Here's Timothy Noah bullshitting about the word "bullshit" (http://slate.msn.com/id/2114268). If I understand Noah, bullshit is when you say something without caring whether or not it's true. It's not lying: if you lie, then you are intentionally saying something false. Lies are always false. Bullshit could be either true or false, it doesn't matter. Noah's examples are the stuff that the Bush Administration said before the Iraq War, the stuff about Saddam's weapons of mass destruction and Saddam's trying to buy uranium in North Africa and Saddam's links to international terrorism. All that stuff turned out to be true, of course, but Noah maintains Bush was bullshitting anyway because Bush really didn't care whether it was true or not. Well, here's where Noah begins to bullshit himself. Noah's claim is IT DOESN'T MATTER whether the things Bush said about Saddam turned out to be true, because, assumes Noah, Bush didn't know or care that they were true when he said them. This, Mr. Noah, is bullshit, because you don't know what Bush knew or thought at that time any more than anyone else but Bush himself does. And it is cynical bullshit to label what is usually called "truth"--Saddam did have WMDs, Saddam was trying to buy uranium, Saddam was linked to international terrorists--as "bullshit".
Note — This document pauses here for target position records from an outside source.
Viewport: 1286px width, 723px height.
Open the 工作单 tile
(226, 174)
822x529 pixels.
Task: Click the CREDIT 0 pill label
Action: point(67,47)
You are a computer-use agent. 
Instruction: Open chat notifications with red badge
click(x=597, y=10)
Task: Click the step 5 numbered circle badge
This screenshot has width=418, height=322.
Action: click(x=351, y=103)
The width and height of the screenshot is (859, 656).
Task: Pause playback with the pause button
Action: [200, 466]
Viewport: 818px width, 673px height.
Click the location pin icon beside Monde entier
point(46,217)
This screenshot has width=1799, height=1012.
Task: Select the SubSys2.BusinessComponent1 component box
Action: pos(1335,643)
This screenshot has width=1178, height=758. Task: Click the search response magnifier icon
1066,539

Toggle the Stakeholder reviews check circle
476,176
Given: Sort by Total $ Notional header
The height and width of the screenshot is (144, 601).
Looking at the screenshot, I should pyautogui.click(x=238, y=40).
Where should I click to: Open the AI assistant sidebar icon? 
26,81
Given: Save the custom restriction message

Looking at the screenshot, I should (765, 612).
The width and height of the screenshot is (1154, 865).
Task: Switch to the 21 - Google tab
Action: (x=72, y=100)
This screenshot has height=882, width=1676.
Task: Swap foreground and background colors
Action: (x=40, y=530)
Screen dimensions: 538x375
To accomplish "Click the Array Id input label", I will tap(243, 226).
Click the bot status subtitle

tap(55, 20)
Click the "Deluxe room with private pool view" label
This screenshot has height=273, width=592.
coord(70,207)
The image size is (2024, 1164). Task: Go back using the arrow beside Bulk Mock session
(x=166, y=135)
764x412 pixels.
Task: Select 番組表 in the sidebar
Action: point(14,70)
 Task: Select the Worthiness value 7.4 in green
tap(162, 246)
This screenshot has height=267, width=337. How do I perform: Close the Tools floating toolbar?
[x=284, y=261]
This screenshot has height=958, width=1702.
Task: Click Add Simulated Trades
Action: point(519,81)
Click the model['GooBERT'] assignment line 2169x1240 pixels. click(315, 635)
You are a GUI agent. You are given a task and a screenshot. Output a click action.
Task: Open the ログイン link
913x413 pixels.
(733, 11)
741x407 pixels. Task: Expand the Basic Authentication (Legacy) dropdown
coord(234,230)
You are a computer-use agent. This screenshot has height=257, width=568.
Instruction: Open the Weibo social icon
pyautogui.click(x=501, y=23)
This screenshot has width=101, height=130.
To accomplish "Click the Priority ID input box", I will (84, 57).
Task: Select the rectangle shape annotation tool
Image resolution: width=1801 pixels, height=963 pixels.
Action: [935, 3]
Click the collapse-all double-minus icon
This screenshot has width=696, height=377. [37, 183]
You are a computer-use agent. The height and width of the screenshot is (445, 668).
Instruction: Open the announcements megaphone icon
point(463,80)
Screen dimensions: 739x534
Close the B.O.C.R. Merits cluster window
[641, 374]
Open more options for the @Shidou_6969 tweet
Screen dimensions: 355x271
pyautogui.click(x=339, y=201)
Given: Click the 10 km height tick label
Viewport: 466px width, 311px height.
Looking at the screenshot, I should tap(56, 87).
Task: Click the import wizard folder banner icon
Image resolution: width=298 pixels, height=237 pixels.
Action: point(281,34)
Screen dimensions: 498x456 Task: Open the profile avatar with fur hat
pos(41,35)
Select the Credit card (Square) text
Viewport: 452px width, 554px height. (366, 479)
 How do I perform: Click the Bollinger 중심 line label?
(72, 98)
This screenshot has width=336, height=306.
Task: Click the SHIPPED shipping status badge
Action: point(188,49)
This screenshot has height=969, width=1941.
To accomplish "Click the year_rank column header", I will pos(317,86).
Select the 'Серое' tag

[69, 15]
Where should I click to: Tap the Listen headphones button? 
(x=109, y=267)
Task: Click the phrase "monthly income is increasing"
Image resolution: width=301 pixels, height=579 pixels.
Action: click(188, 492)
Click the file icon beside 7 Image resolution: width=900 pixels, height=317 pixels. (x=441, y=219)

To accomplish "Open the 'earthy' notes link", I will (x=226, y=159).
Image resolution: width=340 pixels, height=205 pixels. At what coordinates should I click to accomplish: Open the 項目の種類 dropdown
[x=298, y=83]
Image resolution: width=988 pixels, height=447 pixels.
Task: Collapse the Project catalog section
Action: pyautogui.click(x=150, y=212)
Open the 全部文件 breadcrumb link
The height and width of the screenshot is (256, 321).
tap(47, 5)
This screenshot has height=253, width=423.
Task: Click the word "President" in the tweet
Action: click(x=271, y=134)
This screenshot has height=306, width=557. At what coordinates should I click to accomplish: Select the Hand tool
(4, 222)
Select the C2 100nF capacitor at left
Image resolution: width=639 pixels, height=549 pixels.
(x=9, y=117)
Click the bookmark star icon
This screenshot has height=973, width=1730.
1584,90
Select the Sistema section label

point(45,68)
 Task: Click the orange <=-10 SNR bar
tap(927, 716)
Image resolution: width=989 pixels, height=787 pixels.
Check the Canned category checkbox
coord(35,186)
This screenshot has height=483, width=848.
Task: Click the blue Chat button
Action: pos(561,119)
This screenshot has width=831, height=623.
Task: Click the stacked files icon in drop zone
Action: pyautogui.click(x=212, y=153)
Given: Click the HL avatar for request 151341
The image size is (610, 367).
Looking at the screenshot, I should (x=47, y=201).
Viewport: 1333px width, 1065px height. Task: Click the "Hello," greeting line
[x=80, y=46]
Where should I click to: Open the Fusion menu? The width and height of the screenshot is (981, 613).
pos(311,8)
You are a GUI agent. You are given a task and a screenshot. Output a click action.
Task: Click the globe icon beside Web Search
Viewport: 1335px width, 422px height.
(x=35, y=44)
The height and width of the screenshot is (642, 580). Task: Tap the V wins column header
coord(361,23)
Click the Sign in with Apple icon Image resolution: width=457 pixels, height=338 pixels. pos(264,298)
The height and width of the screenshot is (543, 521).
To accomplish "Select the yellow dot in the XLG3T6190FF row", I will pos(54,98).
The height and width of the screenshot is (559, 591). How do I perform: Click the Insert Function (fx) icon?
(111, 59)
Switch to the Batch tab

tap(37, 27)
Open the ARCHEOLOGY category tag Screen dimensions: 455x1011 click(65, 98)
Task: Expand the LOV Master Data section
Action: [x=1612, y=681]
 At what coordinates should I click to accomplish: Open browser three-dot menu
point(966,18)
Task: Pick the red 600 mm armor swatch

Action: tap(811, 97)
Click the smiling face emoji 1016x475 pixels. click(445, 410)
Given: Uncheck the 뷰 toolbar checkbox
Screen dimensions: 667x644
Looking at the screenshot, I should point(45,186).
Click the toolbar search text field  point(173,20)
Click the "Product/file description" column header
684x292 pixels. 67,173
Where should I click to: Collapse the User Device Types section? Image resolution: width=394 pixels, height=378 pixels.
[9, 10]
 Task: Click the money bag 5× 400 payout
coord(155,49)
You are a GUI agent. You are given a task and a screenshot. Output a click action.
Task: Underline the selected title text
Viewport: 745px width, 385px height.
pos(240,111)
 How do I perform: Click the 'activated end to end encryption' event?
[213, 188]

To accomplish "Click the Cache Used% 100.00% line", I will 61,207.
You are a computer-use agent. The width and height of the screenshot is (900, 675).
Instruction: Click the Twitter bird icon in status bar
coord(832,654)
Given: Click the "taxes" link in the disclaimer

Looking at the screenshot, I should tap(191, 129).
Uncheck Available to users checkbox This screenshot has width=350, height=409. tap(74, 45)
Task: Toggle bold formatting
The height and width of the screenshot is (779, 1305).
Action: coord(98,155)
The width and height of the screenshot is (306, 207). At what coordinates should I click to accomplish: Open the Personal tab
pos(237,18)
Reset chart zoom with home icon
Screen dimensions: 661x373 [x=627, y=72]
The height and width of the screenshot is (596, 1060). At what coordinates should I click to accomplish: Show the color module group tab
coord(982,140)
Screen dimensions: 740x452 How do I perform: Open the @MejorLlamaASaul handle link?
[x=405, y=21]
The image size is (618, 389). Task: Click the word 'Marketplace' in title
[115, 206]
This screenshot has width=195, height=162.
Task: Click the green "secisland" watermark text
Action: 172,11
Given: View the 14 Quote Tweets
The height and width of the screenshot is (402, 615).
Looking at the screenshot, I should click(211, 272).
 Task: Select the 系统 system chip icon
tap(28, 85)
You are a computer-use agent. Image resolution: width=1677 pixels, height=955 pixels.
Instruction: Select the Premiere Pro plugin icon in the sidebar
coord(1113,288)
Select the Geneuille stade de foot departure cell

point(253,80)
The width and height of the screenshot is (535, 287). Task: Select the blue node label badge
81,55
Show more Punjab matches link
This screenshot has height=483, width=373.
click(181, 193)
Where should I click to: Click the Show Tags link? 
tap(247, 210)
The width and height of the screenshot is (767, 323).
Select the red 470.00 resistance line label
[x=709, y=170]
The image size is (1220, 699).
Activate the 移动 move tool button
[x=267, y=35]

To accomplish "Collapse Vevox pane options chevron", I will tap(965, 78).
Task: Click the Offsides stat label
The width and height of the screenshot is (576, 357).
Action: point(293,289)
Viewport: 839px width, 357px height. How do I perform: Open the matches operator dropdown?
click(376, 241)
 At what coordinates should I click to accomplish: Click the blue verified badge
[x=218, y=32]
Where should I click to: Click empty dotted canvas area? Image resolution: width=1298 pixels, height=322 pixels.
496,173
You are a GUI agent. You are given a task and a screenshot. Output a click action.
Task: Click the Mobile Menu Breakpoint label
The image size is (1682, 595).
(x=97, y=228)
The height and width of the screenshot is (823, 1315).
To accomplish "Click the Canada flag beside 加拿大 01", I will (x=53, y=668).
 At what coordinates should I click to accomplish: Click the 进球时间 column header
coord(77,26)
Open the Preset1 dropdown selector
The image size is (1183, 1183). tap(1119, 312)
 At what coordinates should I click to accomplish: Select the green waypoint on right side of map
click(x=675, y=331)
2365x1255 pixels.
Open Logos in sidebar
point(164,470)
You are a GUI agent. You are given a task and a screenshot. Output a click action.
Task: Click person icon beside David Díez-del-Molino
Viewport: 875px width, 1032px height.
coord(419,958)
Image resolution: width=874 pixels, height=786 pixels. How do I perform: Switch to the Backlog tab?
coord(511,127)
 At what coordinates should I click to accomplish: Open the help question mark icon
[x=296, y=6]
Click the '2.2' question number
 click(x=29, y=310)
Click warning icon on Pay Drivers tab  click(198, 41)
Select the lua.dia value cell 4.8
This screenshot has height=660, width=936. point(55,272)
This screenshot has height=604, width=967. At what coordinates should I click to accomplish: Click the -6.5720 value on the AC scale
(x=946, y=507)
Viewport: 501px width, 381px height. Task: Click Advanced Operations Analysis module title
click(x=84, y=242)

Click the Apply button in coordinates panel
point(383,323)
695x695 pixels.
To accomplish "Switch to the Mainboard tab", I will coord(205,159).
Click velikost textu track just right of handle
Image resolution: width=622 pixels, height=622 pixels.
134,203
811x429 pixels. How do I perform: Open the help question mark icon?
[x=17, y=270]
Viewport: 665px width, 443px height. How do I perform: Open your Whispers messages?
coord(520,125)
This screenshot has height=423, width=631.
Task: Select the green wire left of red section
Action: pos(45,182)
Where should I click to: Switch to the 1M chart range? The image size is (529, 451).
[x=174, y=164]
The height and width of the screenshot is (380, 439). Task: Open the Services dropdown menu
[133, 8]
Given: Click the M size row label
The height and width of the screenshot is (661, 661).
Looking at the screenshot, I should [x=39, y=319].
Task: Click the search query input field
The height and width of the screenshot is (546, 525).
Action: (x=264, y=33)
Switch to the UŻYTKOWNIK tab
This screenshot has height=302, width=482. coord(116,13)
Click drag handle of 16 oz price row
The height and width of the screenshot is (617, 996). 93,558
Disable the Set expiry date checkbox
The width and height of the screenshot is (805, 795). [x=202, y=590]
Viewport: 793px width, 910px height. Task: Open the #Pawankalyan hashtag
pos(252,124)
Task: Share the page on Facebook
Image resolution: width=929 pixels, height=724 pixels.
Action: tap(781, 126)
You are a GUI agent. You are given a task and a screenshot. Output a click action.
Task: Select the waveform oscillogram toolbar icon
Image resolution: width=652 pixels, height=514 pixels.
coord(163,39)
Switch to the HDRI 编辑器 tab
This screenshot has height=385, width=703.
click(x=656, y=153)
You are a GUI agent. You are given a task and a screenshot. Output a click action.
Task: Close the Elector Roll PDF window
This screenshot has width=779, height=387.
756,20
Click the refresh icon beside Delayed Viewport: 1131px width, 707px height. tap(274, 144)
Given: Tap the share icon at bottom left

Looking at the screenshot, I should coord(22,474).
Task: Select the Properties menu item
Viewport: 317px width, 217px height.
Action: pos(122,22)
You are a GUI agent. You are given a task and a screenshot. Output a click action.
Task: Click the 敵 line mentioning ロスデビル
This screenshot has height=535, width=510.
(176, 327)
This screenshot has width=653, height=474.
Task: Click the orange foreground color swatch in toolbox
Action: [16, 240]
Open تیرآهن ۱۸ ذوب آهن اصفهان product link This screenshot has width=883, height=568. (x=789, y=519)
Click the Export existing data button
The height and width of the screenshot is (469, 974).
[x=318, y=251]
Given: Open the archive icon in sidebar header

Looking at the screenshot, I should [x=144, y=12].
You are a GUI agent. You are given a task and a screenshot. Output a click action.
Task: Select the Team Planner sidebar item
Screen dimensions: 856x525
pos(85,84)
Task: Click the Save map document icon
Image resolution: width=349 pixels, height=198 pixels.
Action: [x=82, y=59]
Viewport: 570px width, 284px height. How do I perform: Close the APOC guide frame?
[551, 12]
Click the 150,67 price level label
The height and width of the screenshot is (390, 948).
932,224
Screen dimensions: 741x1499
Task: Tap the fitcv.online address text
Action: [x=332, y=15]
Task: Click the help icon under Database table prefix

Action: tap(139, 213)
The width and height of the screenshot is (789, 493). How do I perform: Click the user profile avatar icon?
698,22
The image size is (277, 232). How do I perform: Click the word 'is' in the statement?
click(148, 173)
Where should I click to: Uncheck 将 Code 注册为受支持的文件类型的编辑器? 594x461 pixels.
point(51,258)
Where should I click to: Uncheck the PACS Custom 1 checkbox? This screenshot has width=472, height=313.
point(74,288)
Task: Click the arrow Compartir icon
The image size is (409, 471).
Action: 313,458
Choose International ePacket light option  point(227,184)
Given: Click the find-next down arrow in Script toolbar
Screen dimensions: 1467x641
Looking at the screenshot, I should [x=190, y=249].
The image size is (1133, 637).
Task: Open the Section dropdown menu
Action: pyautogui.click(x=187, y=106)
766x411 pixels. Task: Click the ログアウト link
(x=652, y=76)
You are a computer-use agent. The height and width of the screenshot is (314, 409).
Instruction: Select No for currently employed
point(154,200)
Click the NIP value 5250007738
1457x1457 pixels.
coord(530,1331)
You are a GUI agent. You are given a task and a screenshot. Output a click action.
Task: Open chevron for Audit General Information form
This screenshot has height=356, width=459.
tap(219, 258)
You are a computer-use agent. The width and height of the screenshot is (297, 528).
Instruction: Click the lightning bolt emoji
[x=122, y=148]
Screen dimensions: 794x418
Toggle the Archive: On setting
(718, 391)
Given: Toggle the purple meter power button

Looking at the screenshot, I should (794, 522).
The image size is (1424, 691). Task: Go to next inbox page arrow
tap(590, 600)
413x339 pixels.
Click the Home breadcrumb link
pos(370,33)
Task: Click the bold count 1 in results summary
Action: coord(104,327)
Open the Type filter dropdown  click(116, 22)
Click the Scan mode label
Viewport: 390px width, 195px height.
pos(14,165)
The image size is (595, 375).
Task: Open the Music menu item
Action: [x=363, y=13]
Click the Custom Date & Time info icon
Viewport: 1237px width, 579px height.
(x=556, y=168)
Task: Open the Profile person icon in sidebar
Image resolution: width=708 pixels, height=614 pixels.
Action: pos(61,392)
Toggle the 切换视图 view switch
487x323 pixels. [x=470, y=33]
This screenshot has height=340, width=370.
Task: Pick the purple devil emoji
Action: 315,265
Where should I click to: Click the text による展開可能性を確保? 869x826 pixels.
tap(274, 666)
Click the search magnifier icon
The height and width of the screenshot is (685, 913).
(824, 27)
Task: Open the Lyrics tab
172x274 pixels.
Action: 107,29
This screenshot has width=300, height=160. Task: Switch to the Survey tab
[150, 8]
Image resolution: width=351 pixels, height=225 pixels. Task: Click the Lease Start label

By the way, I'd define "bullshitting" as "talking when you don't know what you're talking about." It's very dangerous to assume that Mr. Bush doesn't know what he's talking about. Several people have already misunderestimated him and look where they wound up.

Now, here's where bullshit hits Camus. Here is a piece by the guy interviewed in that first bit on Camus and Sartre (http://www.upi.com/view.cfm?StoryID=20050301-054358-9493r). The author claims that Bush misquoted Camus when he stated, "Freedom is a long-distance race." Evidence: That particular quote comes from an internal monologue by a generally unattractive character. Bush took it out of context. Now, come on. Would you claim Bush was misquoting Shakespeare if, in order to illustrate a point, he took a line out of the mouth of such an unpleasant character as Macbeth or Othello or Shylock or Brutus or Antony or Hamlet, all of whom are murderers and half of whom are psychos? Of course you wouldn't. That's why that statement by the author is bullshit; he accuses Bush of ignorance when he actually doesn't know how deeply Bush has read into Camus. I would personally not be surprised if Bush actually has read a book or two by the guy, being married to a librarian and hanging out with all these intellectuals all the time. Camus isn't difficult at all to read, it's not like we're talking Milton or someone like that.

What really pissed me off is the precious line right at the beginning of the piece about how all the Europeans are laughing at us uncultured gringos now. First, a total of zero people until this guy came along knew exactly where that quote came from. Most Europeans are much more interested in soccer and car racing and TV variety shows starring slutty broads with plastic boobs and getting loaded and going to Cuba to screw twelve-year-olds for a dollar than they are in the fine points of analyzing Camus. Second, why should we care what the Europeans think about us anyway? My attitude is if they like us, fine, and if they don't like us, well, that's their problem. If they're determined not to like us nothing's going to change their minds anyway, not even if we find the cure for cancer. (Which we just might do.)